Until this shift occurs commitment phobia is likely to remain because it is  based in a fear of the institution of marriage or in the loss of personal freedom and satisfaction in any relationship.  No relationship can survive and be satisfying under these conditions.  Only when both parties view committed relationships as a source of satisfaction because they help us improve our capacity to relate to another human being on a deep level will commitment-phobia end.  Then, each individual will invest in learning what it takes to have a lasting love between them.  May you find this in your own life as well.

To your success!

Dr. Lisa Love


Afraid to Love

August 1, 2007

Afraid to Love

Recently I’ve fallen for a man, but am afraid I will get wounded again as I have in the past.  How do I know this is really love?   

Tammy
Fargo, ND


Dear Tammy,

As you may know there a variety of loving styles ranging from the passion and desire lovers feel, to the tender protective nature a parent experiences with a child, to the supportive and accepting atmosphere that friends give to one another, to the gratitude and appreciation a child has for a mother and father.  And, last but not least, there is the mystical rapture and communion some of us feel in relation to spirit, God, or the divine. 

So, there it is, the basic styles of love in our lives.  It sounds simple, but you, like I, know that often times it isn’t.  Because what we call love can also be filled with episodes of heartbreak, rejection, fear, distance, anger, and more.  How can this be?  The answer is simple, because these reactions are basically indicators of where we are at in the spectrum of love in our lives.  They tell us, whether what we need in any moment is to love or to be loved. 

First of all, each of us needs, and in many respects deserves love in our lives.  It is what helps us thrive and grow as a child, what gives us a measure of comfort, stability, and joy, so that we move out into life trusting others, and trusting ourselves to make our way through the tangles and thorns that life can be full of in a successful, loving, and undamaged way.  When we don’t get this, and many people don’t, it creates areas of uncertainty, vulnerability, and contradictory behaviors that can cause us to retreat in the face of love, even if it is real.  So, when fear, distance, and anger come up, it is usually because we dip back in time to an experience where we needed love and felt we didn’t get it. 

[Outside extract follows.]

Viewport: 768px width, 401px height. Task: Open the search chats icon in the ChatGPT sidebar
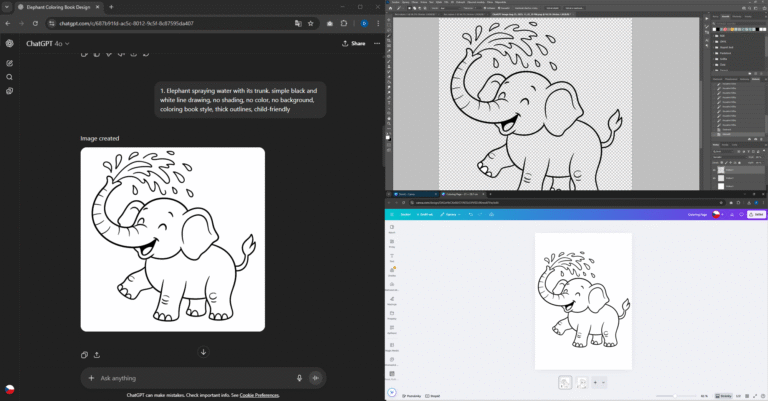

Now this is important, because as children we usually don’t have very good skills for coping with this.  But as adults we have other tools we can access.  The main tool is to recognize what’s happening, that we are retreating to a place in our lives and in ourselves where we need love.  And the best thing there is to stay aware of this process, and to find a way to sit with ourselves, to be with our thoughts and feelings in a safe, open, accepting, and loving place and space.  This is what I encourage you to do at this time.  After you fill your own cup with love, you will be in a better place to evaluate this situation.